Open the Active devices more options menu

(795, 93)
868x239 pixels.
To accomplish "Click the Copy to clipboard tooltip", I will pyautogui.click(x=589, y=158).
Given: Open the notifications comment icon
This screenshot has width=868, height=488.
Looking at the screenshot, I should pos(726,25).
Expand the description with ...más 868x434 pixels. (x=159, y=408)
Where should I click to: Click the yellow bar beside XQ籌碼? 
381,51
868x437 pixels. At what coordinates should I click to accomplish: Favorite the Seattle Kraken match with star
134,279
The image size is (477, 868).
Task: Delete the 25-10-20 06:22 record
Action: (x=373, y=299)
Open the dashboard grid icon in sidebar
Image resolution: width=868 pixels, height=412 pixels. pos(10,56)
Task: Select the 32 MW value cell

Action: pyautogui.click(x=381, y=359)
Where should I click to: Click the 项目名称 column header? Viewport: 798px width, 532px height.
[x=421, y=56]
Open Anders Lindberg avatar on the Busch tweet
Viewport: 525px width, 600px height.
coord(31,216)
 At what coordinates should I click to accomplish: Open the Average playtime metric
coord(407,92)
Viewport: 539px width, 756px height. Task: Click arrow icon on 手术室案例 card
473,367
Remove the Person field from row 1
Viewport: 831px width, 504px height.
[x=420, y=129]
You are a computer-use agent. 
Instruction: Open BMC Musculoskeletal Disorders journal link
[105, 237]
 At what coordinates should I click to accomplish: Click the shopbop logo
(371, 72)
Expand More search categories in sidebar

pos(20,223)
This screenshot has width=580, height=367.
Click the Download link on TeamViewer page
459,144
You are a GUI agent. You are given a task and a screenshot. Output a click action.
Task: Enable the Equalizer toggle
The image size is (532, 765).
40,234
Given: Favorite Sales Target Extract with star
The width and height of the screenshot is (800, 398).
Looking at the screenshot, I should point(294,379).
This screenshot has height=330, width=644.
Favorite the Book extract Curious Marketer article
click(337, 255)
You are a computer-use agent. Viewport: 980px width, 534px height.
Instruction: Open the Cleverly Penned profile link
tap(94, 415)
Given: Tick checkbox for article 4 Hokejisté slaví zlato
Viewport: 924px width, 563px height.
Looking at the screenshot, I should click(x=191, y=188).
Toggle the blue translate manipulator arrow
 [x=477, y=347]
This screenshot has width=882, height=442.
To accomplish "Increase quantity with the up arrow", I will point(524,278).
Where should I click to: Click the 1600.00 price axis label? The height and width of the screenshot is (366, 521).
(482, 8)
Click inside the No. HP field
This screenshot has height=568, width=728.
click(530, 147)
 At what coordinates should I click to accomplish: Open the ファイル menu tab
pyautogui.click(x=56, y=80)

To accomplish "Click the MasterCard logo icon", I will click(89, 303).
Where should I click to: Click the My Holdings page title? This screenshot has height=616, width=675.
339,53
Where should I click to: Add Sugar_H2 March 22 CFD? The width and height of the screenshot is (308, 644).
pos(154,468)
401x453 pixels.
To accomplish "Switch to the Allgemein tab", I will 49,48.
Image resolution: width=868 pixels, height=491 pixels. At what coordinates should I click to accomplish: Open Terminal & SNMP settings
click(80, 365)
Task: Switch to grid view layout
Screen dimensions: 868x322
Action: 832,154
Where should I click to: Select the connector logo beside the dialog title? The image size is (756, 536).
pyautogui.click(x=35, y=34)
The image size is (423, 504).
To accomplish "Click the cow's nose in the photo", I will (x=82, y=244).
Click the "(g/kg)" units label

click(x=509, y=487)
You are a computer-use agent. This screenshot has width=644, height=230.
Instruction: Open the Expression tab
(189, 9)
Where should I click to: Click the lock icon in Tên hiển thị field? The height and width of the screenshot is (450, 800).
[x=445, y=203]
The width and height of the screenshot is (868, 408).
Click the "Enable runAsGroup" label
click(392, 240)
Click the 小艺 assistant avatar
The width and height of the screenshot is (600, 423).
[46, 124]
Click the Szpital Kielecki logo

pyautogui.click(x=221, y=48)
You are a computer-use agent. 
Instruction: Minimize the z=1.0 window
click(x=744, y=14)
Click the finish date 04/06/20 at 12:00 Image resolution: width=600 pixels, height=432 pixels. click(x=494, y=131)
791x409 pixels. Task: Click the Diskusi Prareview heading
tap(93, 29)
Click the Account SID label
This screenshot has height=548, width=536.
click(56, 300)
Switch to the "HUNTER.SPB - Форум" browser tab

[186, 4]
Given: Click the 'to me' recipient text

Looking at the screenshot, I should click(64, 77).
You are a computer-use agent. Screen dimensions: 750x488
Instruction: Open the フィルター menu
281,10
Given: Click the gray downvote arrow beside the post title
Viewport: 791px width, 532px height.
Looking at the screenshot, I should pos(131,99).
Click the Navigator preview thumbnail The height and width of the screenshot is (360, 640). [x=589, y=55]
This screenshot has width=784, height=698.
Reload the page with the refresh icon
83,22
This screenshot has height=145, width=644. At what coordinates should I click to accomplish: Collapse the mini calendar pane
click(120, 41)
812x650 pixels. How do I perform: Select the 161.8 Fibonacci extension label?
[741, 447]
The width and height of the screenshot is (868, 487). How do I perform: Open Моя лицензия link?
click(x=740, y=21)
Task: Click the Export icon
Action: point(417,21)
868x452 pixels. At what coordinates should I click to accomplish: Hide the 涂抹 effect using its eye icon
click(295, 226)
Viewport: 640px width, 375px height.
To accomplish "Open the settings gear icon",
---
Task to carry out:
Go through the records above and set each one down exactly, please.

Result:
Open the Active devices more options menu

(795, 93)
868x239 pixels.
To accomplish "Click the Copy to clipboard tooltip", I will pyautogui.click(x=589, y=158).
Given: Open the notifications comment icon
This screenshot has width=868, height=488.
Looking at the screenshot, I should pos(726,25).
Expand the description with ...más 868x434 pixels. (x=159, y=408)
Where should I click to: Click the yellow bar beside XQ籌碼? 
381,51
868x437 pixels. At what coordinates should I click to accomplish: Favorite the Seattle Kraken match with star
134,279
The image size is (477, 868).
Task: Delete the 25-10-20 06:22 record
Action: (x=373, y=299)
Open the dashboard grid icon in sidebar
Image resolution: width=868 pixels, height=412 pixels. pos(10,56)
Task: Select the 32 MW value cell

Action: pyautogui.click(x=381, y=359)
Where should I click to: Click the 项目名称 column header? Viewport: 798px width, 532px height.
[x=421, y=56]
Open Anders Lindberg avatar on the Busch tweet
Viewport: 525px width, 600px height.
coord(31,216)
 At what coordinates should I click to accomplish: Open the Average playtime metric
coord(407,92)
Viewport: 539px width, 756px height. Task: Click arrow icon on 手术室案例 card
473,367
Remove the Person field from row 1
Viewport: 831px width, 504px height.
[x=420, y=129]
You are a computer-use agent. 
Instruction: Open BMC Musculoskeletal Disorders journal link
[105, 237]
 At what coordinates should I click to accomplish: Click the shopbop logo
(371, 72)
Expand More search categories in sidebar

pos(20,223)
This screenshot has width=580, height=367.
Click the Download link on TeamViewer page
459,144
You are a GUI agent. You are given a task and a screenshot. Output a click action.
Task: Enable the Equalizer toggle
The image size is (532, 765).
40,234
Given: Favorite Sales Target Extract with star
The width and height of the screenshot is (800, 398).
Looking at the screenshot, I should point(294,379).
This screenshot has height=330, width=644.
Favorite the Book extract Curious Marketer article
click(337, 255)
You are a computer-use agent. Viewport: 980px width, 534px height.
Instruction: Open the Cleverly Penned profile link
tap(94, 415)
Given: Tick checkbox for article 4 Hokejisté slaví zlato
Viewport: 924px width, 563px height.
Looking at the screenshot, I should click(x=191, y=188).
Toggle the blue translate manipulator arrow
 [x=477, y=347]
This screenshot has width=882, height=442.
To accomplish "Increase quantity with the up arrow", I will point(524,278).
Where should I click to: Click the 1600.00 price axis label? The height and width of the screenshot is (366, 521).
(482, 8)
Click inside the No. HP field
This screenshot has height=568, width=728.
click(530, 147)
 At what coordinates should I click to accomplish: Open the ファイル menu tab
pyautogui.click(x=56, y=80)

To accomplish "Click the MasterCard logo icon", I will click(89, 303).
Where should I click to: Click the My Holdings page title? This screenshot has height=616, width=675.
339,53
Where should I click to: Add Sugar_H2 March 22 CFD? The width and height of the screenshot is (308, 644).
pos(154,468)
401x453 pixels.
To accomplish "Switch to the Allgemein tab", I will 49,48.
Image resolution: width=868 pixels, height=491 pixels. At what coordinates should I click to accomplish: Open Terminal & SNMP settings
click(80, 365)
Task: Switch to grid view layout
Screen dimensions: 868x322
Action: 832,154
Where should I click to: Select the connector logo beside the dialog title? The image size is (756, 536).
pyautogui.click(x=35, y=34)
The image size is (423, 504).
To accomplish "Click the cow's nose in the photo", I will (x=82, y=244).
Click the "(g/kg)" units label

click(x=509, y=487)
You are a computer-use agent. This screenshot has width=644, height=230.
Instruction: Open the Expression tab
(189, 9)
Where should I click to: Click the lock icon in Tên hiển thị field? The height and width of the screenshot is (450, 800).
[x=445, y=203]
The width and height of the screenshot is (868, 408).
Click the "Enable runAsGroup" label
click(392, 240)
Click the 小艺 assistant avatar
The width and height of the screenshot is (600, 423).
[46, 124]
Click the Szpital Kielecki logo

pyautogui.click(x=221, y=48)
You are a computer-use agent. 
Instruction: Minimize the z=1.0 window
click(x=744, y=14)
Click the finish date 04/06/20 at 12:00 Image resolution: width=600 pixels, height=432 pixels. click(x=494, y=131)
791x409 pixels. Task: Click the Diskusi Prareview heading
tap(93, 29)
Click the Account SID label
This screenshot has height=548, width=536.
click(56, 300)
Switch to the "HUNTER.SPB - Форум" browser tab

[186, 4]
Given: Click the 'to me' recipient text

Looking at the screenshot, I should click(64, 77).
You are a computer-use agent. Screen dimensions: 750x488
Instruction: Open the フィルター menu
281,10
Given: Click the gray downvote arrow beside the post title
Viewport: 791px width, 532px height.
Looking at the screenshot, I should pos(131,99).
Click the Navigator preview thumbnail The height and width of the screenshot is (360, 640). [x=589, y=55]
This screenshot has width=784, height=698.
Reload the page with the refresh icon
83,22
This screenshot has height=145, width=644. At what coordinates should I click to accomplish: Collapse the mini calendar pane
click(120, 41)
812x650 pixels. How do I perform: Select the 161.8 Fibonacci extension label?
[741, 447]
The width and height of the screenshot is (868, 487). How do I perform: Open Моя лицензия link?
click(x=740, y=21)
Task: Click the Export icon
Action: point(417,21)
868x452 pixels. At what coordinates should I click to accomplish: Hide the 涂抹 effect using its eye icon
click(295, 226)
Viewport: 640px width, 375px height.
To accomplish "Open the settings gear icon",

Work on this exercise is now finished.